The irony of it is that whilst technology is allowing mankind to progress further than ever before, it's actually sending us back to caveman times. Allow me to explain, it's safe to say that everything we expose ourselves to on a day to day basis could seriously have detrimental impact to our posture for life. Have you ever considered that as high as 80% of us work in a job where we spend most our working hours sitting down... Luxury, or is it?

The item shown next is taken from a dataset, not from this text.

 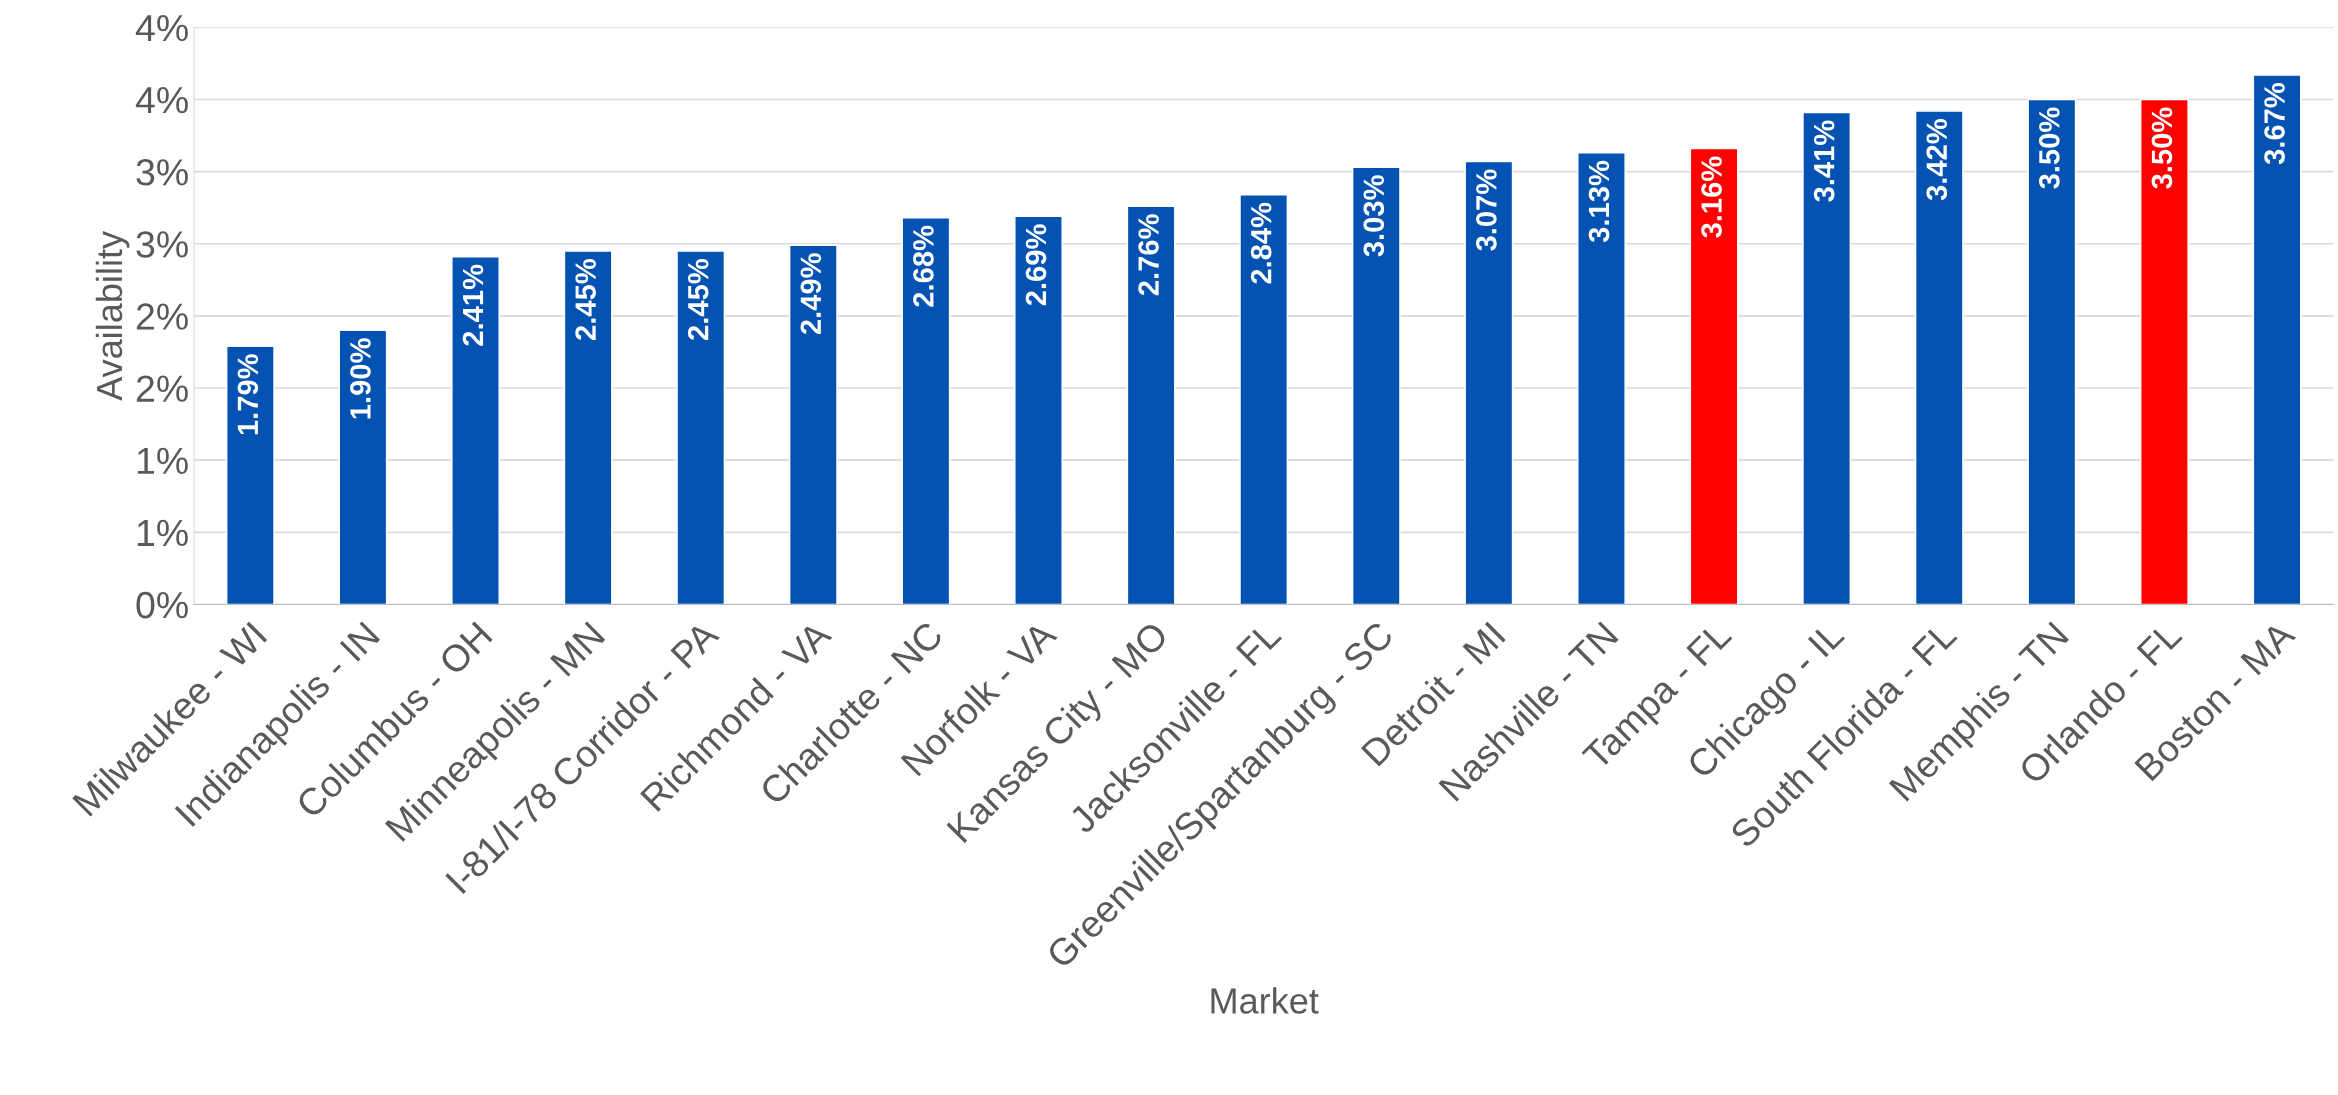 I want to click on data-label: 2.76%, so click(x=1148, y=255).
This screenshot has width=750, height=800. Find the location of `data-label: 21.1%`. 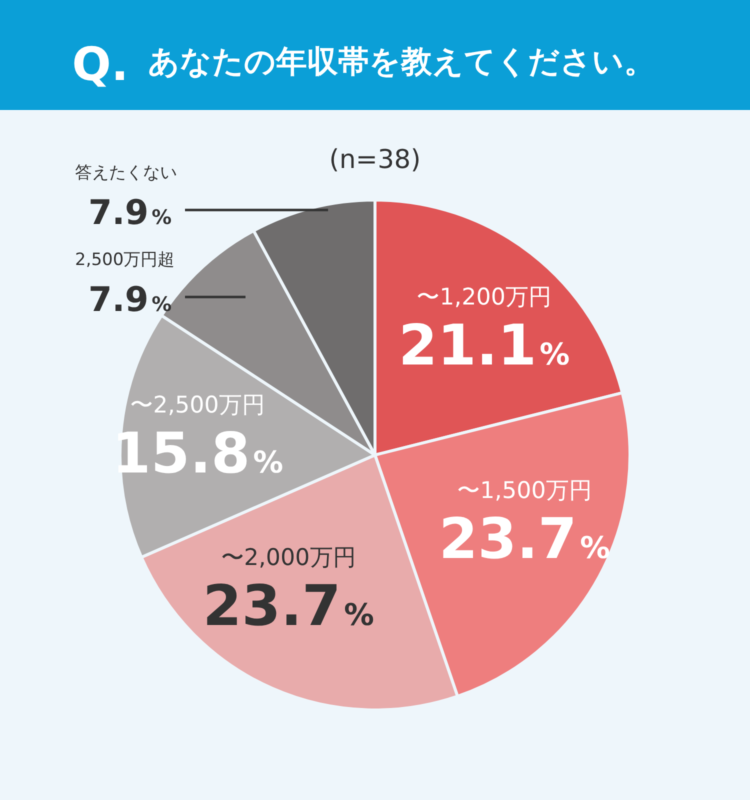

data-label: 21.1% is located at coordinates (484, 346).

Sitting down for long periods of time will weaken your core muscles, will tighten your hip flexors (front pelvis muscles) and cause your glutes to become tight, redundant and restricted. Looking further up the body, most 'seated' jobs will also require your shoulders and arms to either operate a computer or drive a car. Enduring this position from 9 - 5 can cause your shoulders to become rounded, neck will protrude forward, upper back tight and painful trying to stabilise your head from falling off! in summary, we are becoming a race that stand with a deep arch in our lower back, tummy sticking out, (hip flexors) feet rotated out (glutes) shoulders rounded (short / tight chest) knuckles facing forward (direct impact to round shoulders) neck sticking out. Yes, its official... we're going primate!!
So what can we do about it?
Firstly, rule of thumb, what ever function you do on a day to day basis.... do exactly the opposite as a training program. If you go to a gym, don't be seduced by using one of the fixed 'resistance' machines that offer a nice comfortable seated solution whilst you undertake a shoulders workout... stand up.
Think twice before using any equipment that involves you sitting down, and that includes rowing machines and exercise bikes. Good strong core, flexible hip flexors and glutes are the biggest foundation for injury free running, weakness in these areas will make you vulnerable and susceptible to injuries occurring.
As to the upper back, rule of thumb, pull don't press! Stay of the bench press or press ups, your chest is tight and restricted enough as a result of hugging the computer or steering wheel all day long, stretching the chest out as frequently as possible would be the far more logical thing to do. Take on more exercises that pull your shoulders back, (reverse flyes. lat pull downs) ask any qualified fitness trainer if you're short of a few ideas.
To be more accurate, going primate would actually be a luxury in comparison to what we are actually doing to our selves. Back in BC, man was up and about doing things. We've overshot Neanderthal, we're heading back to foetal position!!